Please reproduce the data below exactly, from the first line through the line containing "Task: Open help", and leave every later line out.
===== Record extracts =====
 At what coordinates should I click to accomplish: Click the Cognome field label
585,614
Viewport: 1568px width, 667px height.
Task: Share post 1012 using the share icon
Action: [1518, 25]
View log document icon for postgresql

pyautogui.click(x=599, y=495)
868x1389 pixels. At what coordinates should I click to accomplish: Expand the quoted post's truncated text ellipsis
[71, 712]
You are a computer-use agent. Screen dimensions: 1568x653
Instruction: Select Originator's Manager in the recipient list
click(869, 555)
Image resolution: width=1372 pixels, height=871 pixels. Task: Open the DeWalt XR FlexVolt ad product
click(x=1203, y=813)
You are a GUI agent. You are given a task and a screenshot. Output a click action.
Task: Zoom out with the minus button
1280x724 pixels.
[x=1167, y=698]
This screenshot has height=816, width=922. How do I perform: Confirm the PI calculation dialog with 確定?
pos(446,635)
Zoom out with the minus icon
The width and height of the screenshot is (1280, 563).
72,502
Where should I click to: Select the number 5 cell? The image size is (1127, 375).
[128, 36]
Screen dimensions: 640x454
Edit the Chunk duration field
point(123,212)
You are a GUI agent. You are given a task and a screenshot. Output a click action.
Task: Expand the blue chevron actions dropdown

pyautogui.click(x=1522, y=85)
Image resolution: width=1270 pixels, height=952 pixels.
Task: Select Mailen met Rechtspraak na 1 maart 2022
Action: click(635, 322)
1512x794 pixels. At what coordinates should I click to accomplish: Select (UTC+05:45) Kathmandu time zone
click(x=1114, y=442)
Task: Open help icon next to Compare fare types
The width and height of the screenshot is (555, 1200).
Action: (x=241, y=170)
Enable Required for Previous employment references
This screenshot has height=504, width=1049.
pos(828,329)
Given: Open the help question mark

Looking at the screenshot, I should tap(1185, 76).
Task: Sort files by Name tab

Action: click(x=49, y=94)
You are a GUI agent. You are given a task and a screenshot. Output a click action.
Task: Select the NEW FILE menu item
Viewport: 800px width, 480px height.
=====
* **Answer below**
 At what coordinates should I click to accomplish: Click the Cognome field label
585,614
Viewport: 1568px width, 667px height.
Task: Share post 1012 using the share icon
Action: [1518, 25]
View log document icon for postgresql

pyautogui.click(x=599, y=495)
868x1389 pixels. At what coordinates should I click to accomplish: Expand the quoted post's truncated text ellipsis
[71, 712]
You are a computer-use agent. Screen dimensions: 1568x653
Instruction: Select Originator's Manager in the recipient list
click(869, 555)
Image resolution: width=1372 pixels, height=871 pixels. Task: Open the DeWalt XR FlexVolt ad product
click(x=1203, y=813)
You are a GUI agent. You are given a task and a screenshot. Output a click action.
Task: Zoom out with the minus button
1280x724 pixels.
[x=1167, y=698]
This screenshot has height=816, width=922. How do I perform: Confirm the PI calculation dialog with 確定?
pos(446,635)
Zoom out with the minus icon
The width and height of the screenshot is (1280, 563).
72,502
Where should I click to: Select the number 5 cell? The image size is (1127, 375).
[128, 36]
Screen dimensions: 640x454
Edit the Chunk duration field
point(123,212)
You are a GUI agent. You are given a task and a screenshot. Output a click action.
Task: Expand the blue chevron actions dropdown

pyautogui.click(x=1522, y=85)
Image resolution: width=1270 pixels, height=952 pixels.
Task: Select Mailen met Rechtspraak na 1 maart 2022
Action: click(635, 322)
1512x794 pixels. At what coordinates should I click to accomplish: Select (UTC+05:45) Kathmandu time zone
click(x=1114, y=442)
Task: Open help icon next to Compare fare types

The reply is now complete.